:: VOS CONSIGNES ::
Indiquez si les affirmations (a), (b) et (c) concordent avec le texte sur la formation des atolls : répondez par oui ou par non et citez mot pour mot les termes du texte qui tranchent. (a) Le plancher océanique s’abaisse à mesure que la plaque qui le porte s’éloigne de la dorsale. (b) Les atolls se forment avant les volcans de point chaud. (c) Le volume de la plaque augmente avec l’éloignement du point chaud.

:: TEXTE PROPOSÉ ::

Les constructions récifales coralliennes se retrouvent aussi à la marge des étroites plates-formes qui se développent autour des îles volcaniques des arcs océaniques, comme dans le cas des petites Antilles, ou des volcans de point chaud, comme ceux du Pacifique. Quand on parle de récifs coralliens, on évoque le plus souvent ces atolls de la Polynésie, avec de superbes lagons bleus, îles paradisiaques, palmiers, petites huttes de bambous, etc. Ces atolls sont des récifs qui se sont développés après la formation de volcans de point chaud, à mesure que ceux-ci s’éloignent de leur source. Les schémas qui suivent expliquent la formation d’un atoll. On sait que le plancher océanique s’abaisse progressivement par rapport au niveau marin à mesure que la plaque océanique qui le supporte s’éloigne de la dorsale qui la forme, à cause de son refroidissement progressif. Parce qu’il est transporté par une plaque océanique, un volcan de point chaud va aussi s’enfoncer progressivement à mesure de son éloignement du point chaud qui l’a formé. Il faut aussi tenir compte que le volume de la plaque ainsi que celui de l’appareil volcanique lorsque ces derniers sont à la hauteur du point chaud diminueront à mesure de l’éloignement du point chaud.

:::
:: DOCUMENTS SOURCES ::

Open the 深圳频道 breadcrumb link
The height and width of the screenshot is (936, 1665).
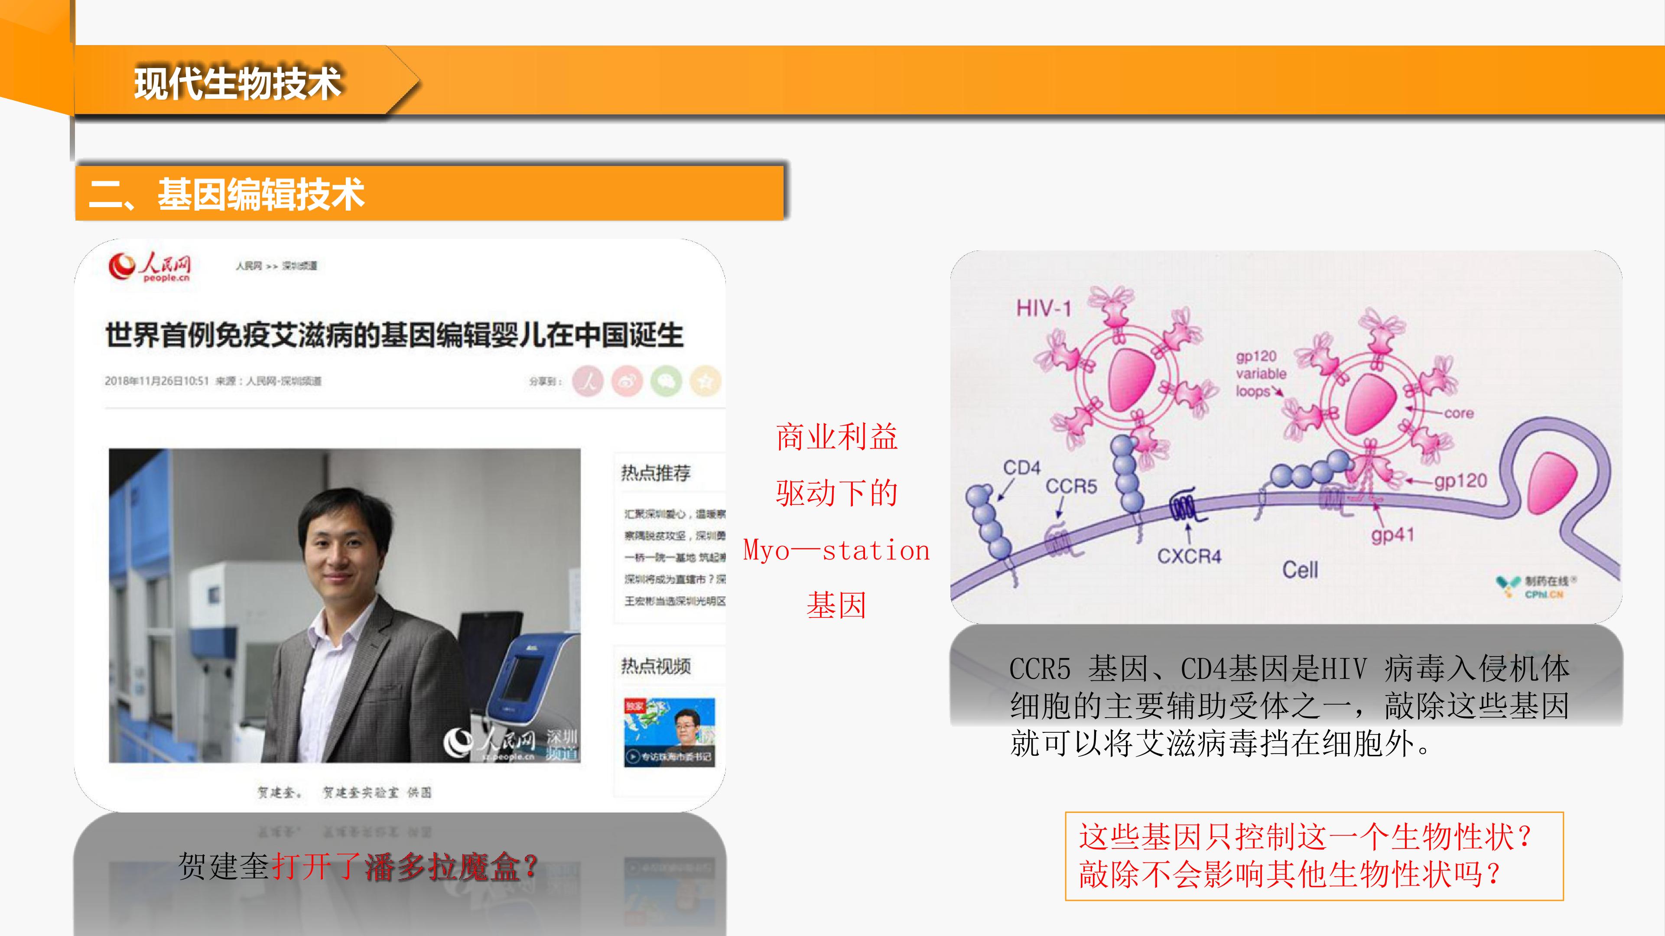tap(299, 266)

:::

:: EXERCICE CORRIGÉ ::
(a) Oui : « le plancher océanique s’abaisse progressivement par rapport au niveau marin à mesure que la plaque océanique qui le supporte s’éloigne de la dorsale qui la forme ».
(b) Non : « Ces atolls sont des récifs qui se sont développés après la formation de volcans de point chaud ».
(c) Non : « le volume de la plaque ainsi que celui de l’appareil volcanique lorsque ces derniers sont à la hauteur du point chaud diminueront à mesure de l’éloignement du point chaud ».